* _Problem to solve_: From the first line of the records up to and including the line with "(x=296, y=343)", write out every line again, requests included. Rescale each coordinate in the answers by multiplying it by 2.2 and rounding to the nearest whole number, with halves rounded up, and keep all other numbers as they are.

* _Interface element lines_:
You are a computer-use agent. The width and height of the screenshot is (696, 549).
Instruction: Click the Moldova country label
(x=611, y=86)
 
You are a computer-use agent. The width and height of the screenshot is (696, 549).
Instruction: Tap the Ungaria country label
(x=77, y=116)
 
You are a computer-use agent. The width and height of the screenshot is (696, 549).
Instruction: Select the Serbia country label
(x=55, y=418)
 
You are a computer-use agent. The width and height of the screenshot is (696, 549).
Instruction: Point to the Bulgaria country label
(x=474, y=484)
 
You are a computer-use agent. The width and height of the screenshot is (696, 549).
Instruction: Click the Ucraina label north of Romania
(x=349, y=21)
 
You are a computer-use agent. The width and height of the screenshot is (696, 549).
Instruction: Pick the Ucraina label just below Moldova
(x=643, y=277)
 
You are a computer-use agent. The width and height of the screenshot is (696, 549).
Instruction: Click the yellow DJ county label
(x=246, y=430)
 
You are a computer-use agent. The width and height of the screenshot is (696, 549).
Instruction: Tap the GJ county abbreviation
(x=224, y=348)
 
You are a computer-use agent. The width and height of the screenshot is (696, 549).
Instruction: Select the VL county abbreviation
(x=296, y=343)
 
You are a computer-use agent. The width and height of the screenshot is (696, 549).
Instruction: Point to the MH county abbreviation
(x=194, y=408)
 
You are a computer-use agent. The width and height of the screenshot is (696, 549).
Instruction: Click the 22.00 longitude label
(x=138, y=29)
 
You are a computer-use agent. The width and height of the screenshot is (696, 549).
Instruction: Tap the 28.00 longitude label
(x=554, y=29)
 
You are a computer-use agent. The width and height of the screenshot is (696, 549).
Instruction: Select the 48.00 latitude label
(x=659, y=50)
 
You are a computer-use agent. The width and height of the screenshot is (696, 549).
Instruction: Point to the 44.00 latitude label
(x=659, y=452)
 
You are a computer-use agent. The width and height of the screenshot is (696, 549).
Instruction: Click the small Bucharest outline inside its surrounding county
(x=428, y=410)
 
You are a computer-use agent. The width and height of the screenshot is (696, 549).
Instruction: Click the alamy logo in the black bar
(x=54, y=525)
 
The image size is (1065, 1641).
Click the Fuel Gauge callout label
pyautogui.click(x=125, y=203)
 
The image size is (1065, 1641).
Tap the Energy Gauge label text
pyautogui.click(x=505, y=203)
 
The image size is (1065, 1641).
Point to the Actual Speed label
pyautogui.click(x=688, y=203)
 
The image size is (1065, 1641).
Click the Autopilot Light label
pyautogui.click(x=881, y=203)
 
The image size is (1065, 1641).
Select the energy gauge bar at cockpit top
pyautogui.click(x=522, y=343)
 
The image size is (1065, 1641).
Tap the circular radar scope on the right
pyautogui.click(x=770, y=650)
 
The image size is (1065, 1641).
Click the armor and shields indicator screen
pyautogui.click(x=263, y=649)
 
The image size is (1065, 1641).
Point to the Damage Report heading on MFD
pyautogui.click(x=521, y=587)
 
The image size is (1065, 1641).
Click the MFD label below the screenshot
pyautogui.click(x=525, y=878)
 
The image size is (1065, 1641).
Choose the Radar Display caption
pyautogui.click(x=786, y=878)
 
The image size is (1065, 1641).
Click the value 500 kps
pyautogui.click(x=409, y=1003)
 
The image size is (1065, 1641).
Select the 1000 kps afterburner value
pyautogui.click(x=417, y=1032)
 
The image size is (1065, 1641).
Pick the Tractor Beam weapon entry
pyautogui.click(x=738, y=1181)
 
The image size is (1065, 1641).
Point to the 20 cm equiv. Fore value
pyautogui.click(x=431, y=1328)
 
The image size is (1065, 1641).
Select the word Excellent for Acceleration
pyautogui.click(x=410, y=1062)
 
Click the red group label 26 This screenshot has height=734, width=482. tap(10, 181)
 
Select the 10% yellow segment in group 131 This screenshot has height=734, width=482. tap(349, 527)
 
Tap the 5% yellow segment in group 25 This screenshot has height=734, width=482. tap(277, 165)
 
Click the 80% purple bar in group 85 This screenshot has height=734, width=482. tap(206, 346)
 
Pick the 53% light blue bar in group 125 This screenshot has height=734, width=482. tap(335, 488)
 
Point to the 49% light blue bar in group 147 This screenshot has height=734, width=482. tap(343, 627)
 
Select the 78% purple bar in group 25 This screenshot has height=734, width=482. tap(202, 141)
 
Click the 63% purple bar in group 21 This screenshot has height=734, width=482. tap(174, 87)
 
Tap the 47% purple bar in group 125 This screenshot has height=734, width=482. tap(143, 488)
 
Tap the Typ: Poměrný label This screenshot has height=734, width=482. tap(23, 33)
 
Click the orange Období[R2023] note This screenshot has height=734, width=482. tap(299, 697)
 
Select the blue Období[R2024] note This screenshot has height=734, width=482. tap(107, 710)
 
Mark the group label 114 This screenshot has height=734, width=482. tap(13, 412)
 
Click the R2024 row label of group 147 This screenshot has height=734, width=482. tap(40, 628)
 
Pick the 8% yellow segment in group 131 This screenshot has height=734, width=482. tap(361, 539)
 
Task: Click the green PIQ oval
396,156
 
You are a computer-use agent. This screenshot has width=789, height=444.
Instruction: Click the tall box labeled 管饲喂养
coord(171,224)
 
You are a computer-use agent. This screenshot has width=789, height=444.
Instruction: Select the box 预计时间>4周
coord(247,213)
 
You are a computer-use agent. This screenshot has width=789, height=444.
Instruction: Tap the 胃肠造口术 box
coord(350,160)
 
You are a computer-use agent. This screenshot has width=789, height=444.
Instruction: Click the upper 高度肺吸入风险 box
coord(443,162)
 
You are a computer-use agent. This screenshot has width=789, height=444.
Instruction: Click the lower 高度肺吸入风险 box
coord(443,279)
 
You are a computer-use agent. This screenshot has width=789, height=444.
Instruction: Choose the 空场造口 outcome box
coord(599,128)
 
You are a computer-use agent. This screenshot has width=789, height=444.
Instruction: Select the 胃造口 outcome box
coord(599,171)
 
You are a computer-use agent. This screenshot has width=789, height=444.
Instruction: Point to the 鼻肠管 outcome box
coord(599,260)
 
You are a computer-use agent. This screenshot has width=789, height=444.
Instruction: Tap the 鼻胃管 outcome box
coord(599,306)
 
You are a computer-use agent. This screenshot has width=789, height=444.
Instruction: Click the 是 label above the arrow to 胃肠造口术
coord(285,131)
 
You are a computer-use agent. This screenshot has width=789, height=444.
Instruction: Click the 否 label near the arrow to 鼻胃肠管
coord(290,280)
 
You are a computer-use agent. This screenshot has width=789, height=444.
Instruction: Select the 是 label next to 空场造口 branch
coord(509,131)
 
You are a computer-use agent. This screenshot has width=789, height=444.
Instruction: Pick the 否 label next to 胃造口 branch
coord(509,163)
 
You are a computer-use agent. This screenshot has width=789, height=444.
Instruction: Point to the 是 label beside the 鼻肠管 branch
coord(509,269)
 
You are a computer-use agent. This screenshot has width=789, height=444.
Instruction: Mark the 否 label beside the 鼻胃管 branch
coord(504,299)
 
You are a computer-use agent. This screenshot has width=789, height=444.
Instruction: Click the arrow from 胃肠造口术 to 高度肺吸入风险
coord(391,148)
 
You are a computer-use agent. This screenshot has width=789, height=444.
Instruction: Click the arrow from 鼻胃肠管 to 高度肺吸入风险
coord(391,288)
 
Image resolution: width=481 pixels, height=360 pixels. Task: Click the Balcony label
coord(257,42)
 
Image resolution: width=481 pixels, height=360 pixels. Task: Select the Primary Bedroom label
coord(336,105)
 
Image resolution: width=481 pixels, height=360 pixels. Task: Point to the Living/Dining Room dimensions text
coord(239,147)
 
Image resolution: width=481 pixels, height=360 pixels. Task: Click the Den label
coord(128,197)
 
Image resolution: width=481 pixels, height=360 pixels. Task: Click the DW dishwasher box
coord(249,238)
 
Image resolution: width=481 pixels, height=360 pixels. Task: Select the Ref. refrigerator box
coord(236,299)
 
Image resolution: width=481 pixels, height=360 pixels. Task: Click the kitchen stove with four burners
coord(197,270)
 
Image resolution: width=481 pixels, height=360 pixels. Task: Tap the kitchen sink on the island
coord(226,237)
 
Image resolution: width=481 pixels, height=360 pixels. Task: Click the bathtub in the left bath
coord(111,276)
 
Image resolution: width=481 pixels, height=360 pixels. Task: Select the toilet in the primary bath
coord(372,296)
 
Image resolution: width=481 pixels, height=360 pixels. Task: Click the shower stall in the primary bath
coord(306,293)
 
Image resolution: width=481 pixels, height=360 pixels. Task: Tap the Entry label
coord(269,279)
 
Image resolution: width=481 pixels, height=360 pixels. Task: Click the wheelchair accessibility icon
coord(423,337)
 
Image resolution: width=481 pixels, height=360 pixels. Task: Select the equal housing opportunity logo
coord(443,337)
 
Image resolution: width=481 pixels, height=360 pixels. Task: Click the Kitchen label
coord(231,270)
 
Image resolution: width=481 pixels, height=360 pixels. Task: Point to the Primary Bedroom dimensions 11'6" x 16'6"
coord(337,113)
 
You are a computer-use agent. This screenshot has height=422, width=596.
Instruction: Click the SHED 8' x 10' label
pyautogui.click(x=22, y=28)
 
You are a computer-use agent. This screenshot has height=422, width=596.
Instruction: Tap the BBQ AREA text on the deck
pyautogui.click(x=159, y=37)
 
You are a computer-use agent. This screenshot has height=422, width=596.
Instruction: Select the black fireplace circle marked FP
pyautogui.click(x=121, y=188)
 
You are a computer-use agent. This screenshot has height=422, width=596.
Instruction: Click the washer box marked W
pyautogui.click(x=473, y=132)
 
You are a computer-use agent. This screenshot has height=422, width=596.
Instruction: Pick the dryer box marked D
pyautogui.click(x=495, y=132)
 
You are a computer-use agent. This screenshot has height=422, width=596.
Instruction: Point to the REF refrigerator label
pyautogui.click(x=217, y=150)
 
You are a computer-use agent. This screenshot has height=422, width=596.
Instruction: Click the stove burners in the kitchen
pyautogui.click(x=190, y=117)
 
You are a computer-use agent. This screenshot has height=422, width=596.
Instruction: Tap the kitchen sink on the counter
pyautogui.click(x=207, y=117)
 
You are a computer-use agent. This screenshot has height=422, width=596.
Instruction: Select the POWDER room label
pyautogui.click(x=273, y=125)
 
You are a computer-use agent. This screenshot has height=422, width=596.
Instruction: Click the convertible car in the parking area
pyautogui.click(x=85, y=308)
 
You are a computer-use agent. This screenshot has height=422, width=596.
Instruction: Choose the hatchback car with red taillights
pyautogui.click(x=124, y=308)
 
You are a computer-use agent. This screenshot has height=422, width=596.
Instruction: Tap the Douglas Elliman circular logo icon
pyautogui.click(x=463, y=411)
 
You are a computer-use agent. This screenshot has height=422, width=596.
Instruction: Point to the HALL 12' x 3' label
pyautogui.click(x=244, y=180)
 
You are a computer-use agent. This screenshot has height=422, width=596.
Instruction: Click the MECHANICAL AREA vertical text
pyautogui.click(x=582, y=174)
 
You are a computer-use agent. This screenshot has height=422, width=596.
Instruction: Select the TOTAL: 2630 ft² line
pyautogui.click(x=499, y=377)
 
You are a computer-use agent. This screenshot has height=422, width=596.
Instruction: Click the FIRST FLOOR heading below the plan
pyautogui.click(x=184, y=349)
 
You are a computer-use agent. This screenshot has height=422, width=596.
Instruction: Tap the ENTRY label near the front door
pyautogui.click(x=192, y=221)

* _Solved problem_:
You are a computer-use agent. The width and height of the screenshot is (696, 549).
Instruction: Click the Moldova country label
(x=1344, y=189)
 
You are a computer-use agent. The width and height of the screenshot is (696, 549).
Instruction: Tap the Ungaria country label
(x=169, y=255)
 
You are a computer-use agent. The width and height of the screenshot is (696, 549).
Instruction: Select the Serbia country label
(x=121, y=920)
 
You are a computer-use agent. The width and height of the screenshot is (696, 549).
Instruction: Point to the Bulgaria country label
(x=1043, y=1065)
 
You are a computer-use agent. The width and height of the screenshot is (696, 549).
Instruction: Click the Ucraina label north of Romania
(x=768, y=46)
 
You are a computer-use agent. The width and height of the screenshot is (696, 549).
Instruction: Pick the Ucraina label just below Moldova
(x=1415, y=609)
 
You are a computer-use agent. The width and height of the screenshot is (696, 549).
Instruction: Click the yellow DJ county label
(x=541, y=946)
 
You are a computer-use agent. The width and height of the screenshot is (696, 549).
Instruction: Tap the GJ county abbreviation
(x=493, y=766)
 
You are a computer-use agent. The width and height of the screenshot is (696, 549).
Instruction: Select the VL county abbreviation
(x=651, y=755)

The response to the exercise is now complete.